Projects by scientists such as Drs J.M.G. Davis, S. Beckett, J. Beattie, D. Holt et al were funded at universities in Reading, Cambridge, Leeds and Manchester and institutes such as the Strangeways Laboratory, the Institute of Diseases of the Chest and St. Luke’s Hospital, Institute fur Lufthygiene (Dusseldorf) and the ARC Foundation at the Institute of Occupational Medicine. By the time the Council closed, several hundred papers on ARC sponsored research had appeared in scientific journals.

Officially, recipients of ARC funding "always had complete academic freedom to publish their work." Or did they? Not according to Dr. Barry Castleman who states: "By 1963 and onwards, it was the ARC’s policy to require approval by all member companies, of any publication by ARC-funded research. Researchers… regularly submitted pre-publication manuscripts for review, and they were directed to make numerous changes before approvals were granted… Papers approved by the ARC Research Committee had to afterwards be approved by the ARC Management Committee before publication was authorized."

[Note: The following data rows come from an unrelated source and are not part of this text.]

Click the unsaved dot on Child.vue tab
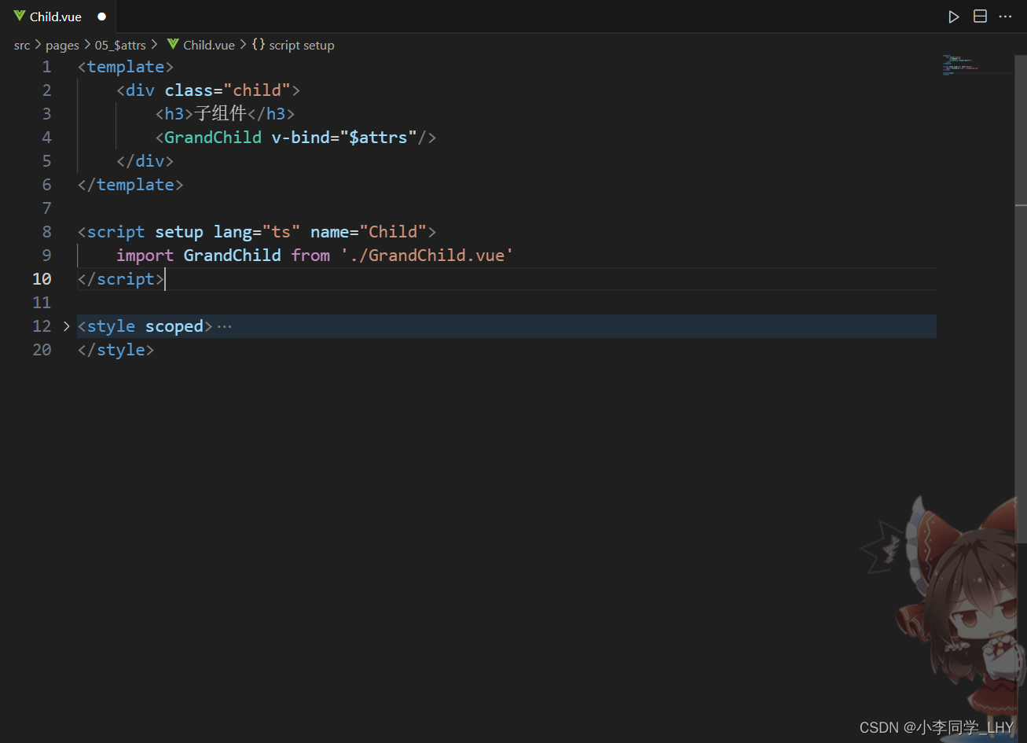Viewport: 1027px width, 743px height. click(101, 17)
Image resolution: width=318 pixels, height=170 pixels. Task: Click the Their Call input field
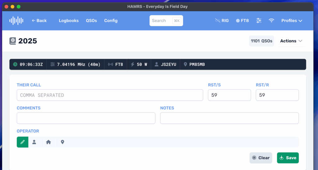pos(110,95)
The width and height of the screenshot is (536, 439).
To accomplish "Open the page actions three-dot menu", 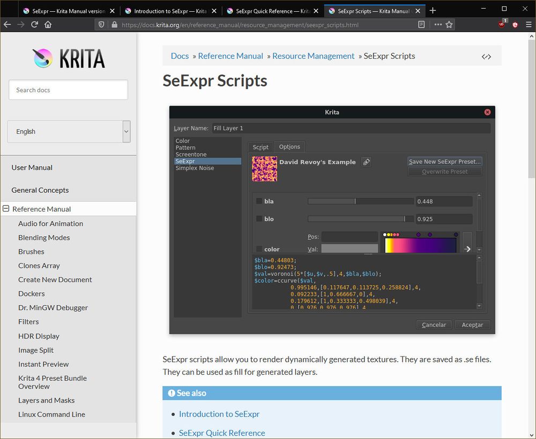I will tap(438, 24).
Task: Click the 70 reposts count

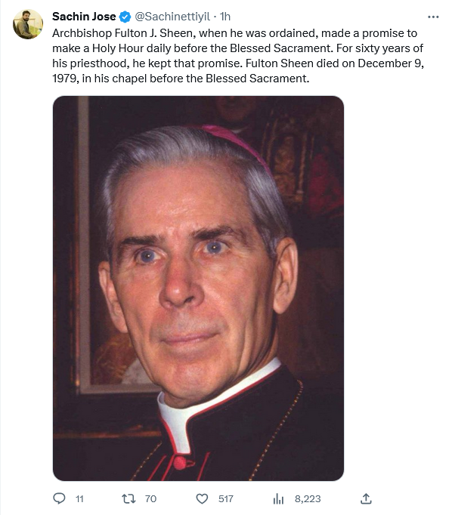Action: point(150,499)
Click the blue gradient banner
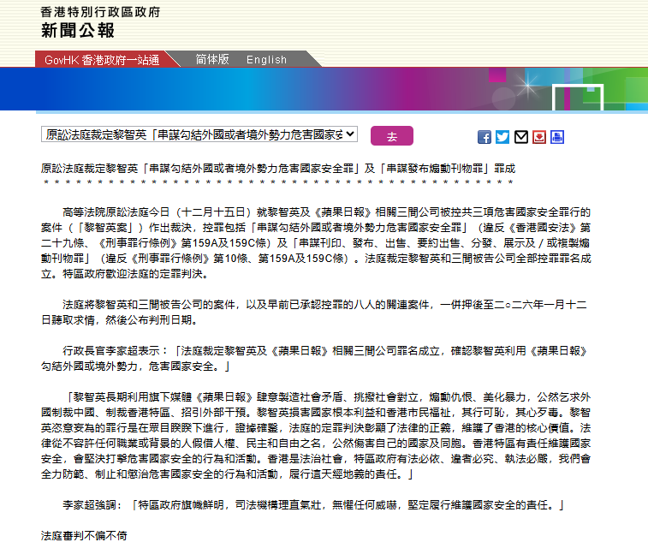648x548 pixels. 342,88
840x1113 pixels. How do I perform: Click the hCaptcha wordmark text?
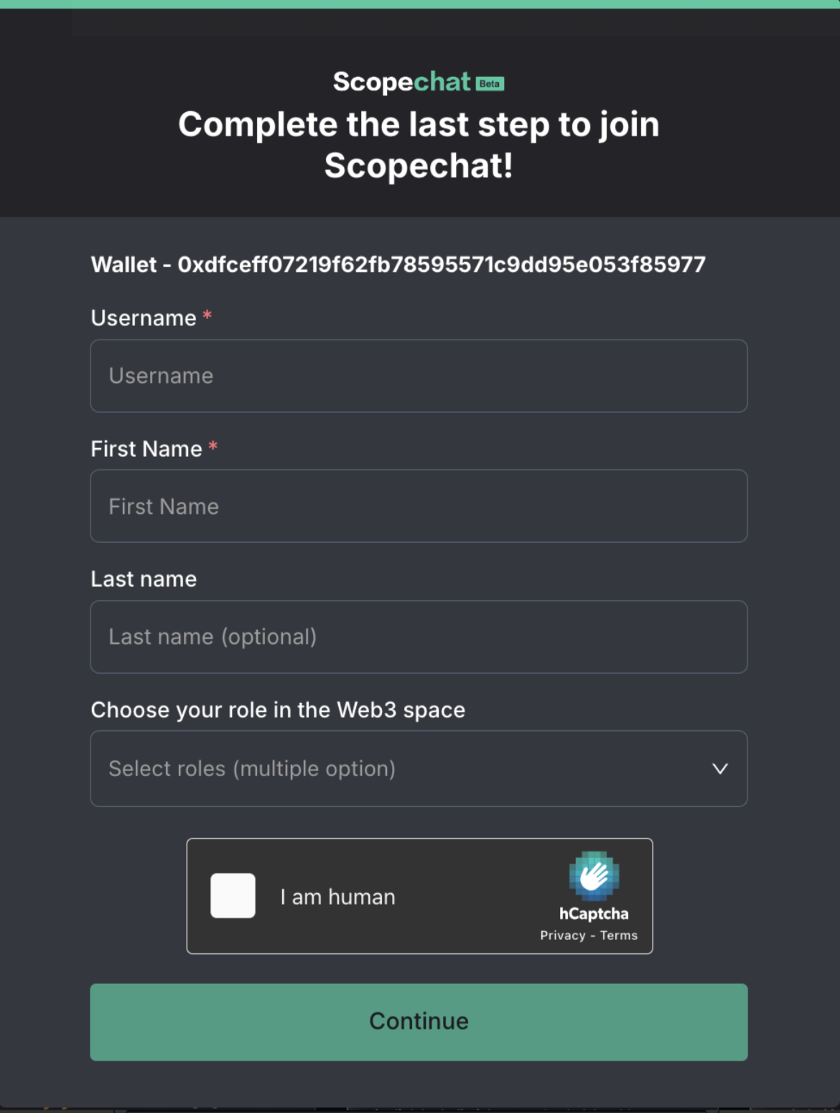click(x=594, y=914)

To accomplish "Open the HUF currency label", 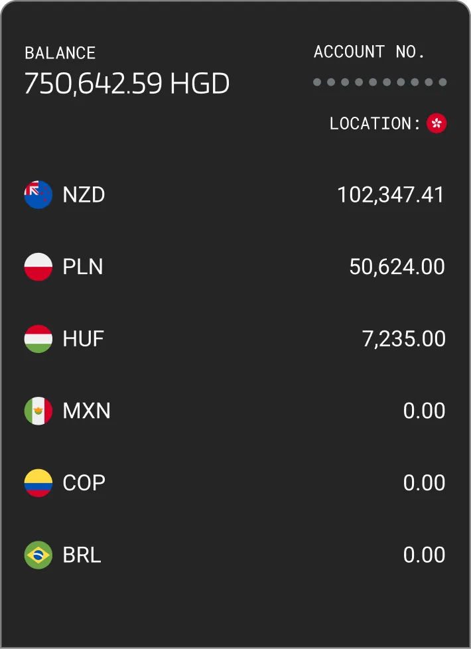I will click(83, 338).
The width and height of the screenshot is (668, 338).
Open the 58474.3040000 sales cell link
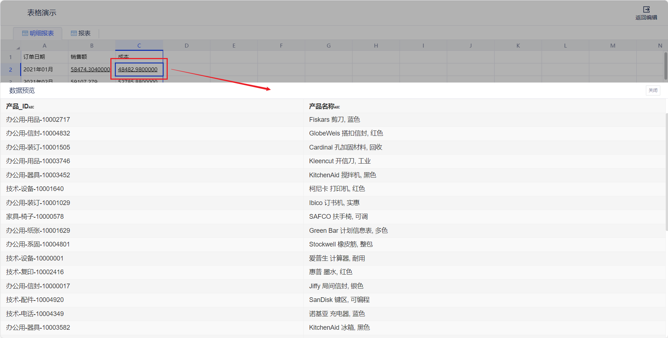tap(90, 70)
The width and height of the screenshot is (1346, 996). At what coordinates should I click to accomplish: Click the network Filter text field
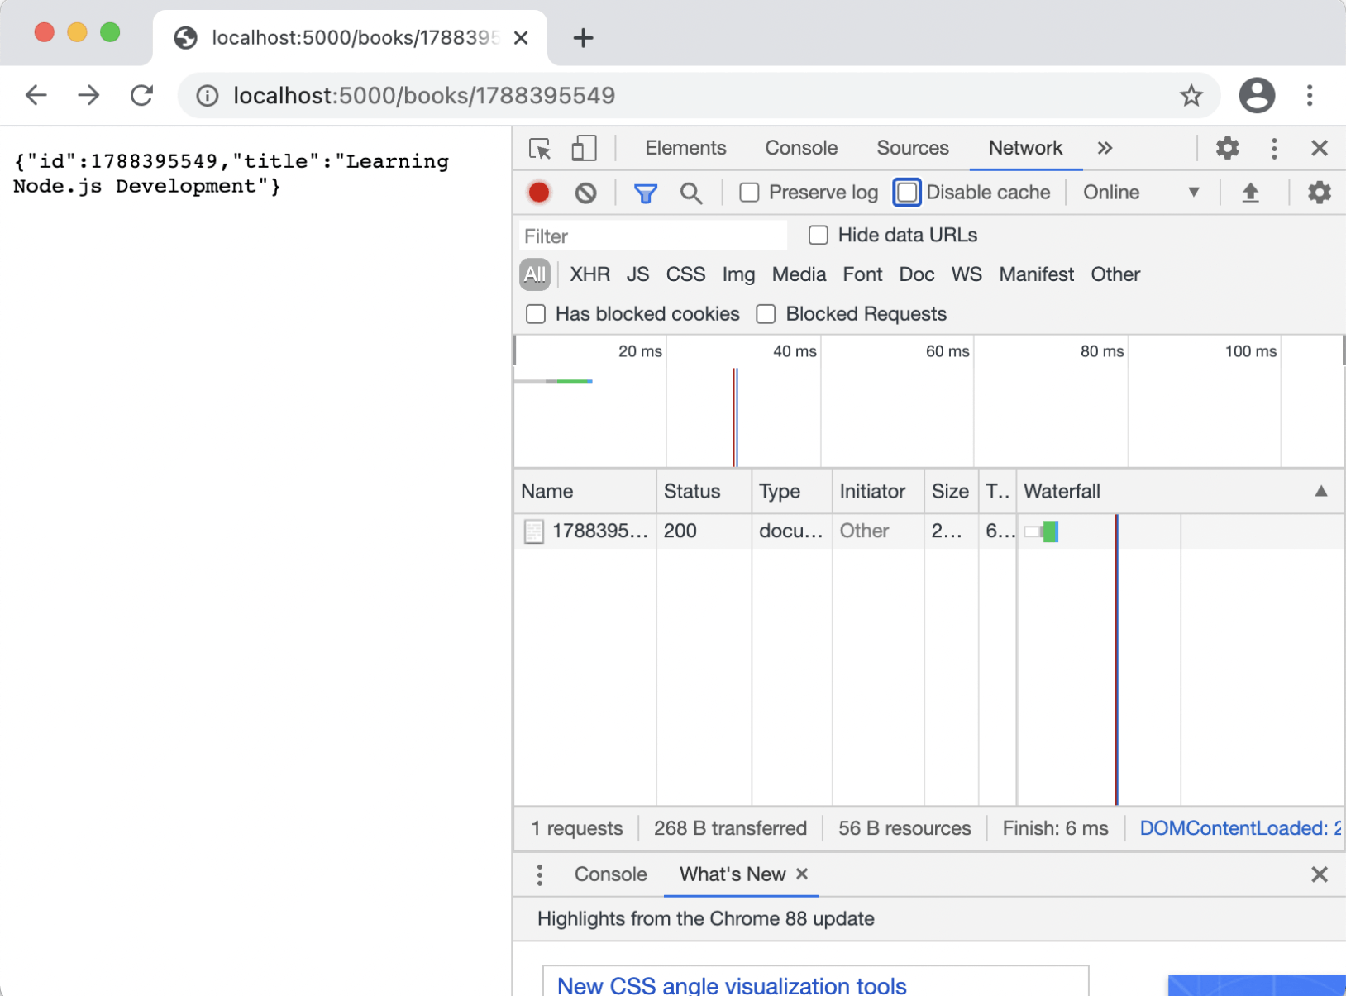click(x=652, y=236)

Historian Geoffrey Tweedale concurs. Ten years after the ARC closed down, Tweedale has reassessed its role in his paper: Science or Public Relations?: The Inside Story of the Asbestosis Research Council, 1957-1990. The impression of an independent science-based organization could not have been further from the truth. The ARC began and remained commercially motivated. Tweedale points out: "the ARC was run by industrialists and not by scientists." The growing importance of the ARC to industry was reflected by a fifty-fold increase in its budget from £4,100 in 1957 to £230,000 in 1982. Seven million pounds of contributions bought its members, British Belting and Asbestos, Cape Industries and Turner and Newall, control: "Strategy was set by the management committee, which in turn responded to the wishes of the sponsoring directors… these men did not see the ARC as fundamentally a council for scientific research. Ultimately, it was an attempt to capture the scientific agenda and influence public policy."

The name of the ARC was well-chosen; the combination of words sounds quasi-official and reassuringly medical. The impression created of independent, benevolent concern was manipulated by industry to great effect. While statements by asbestos manufacturers would have been disbelieved, information disseminated by the ARC and later the Asbestos Information Center was readily digested.

From the 1970s, the ARC published and distributed brochures on various subjects including: "a code of practice, a technical note on dust counting and a number of ‘control and safety guides’ on such subjects as asbestos spraying and handling consignments of asbestos fibre… Their leitmotif – that asbestos was a ‘safe’ material – was contentious even at the time. The ARC leaflet on asbestos spraying, for example, aimed to bolster a technology that was about to be banned in America and that even the ARC knew greatly exceeded official safe dust levels."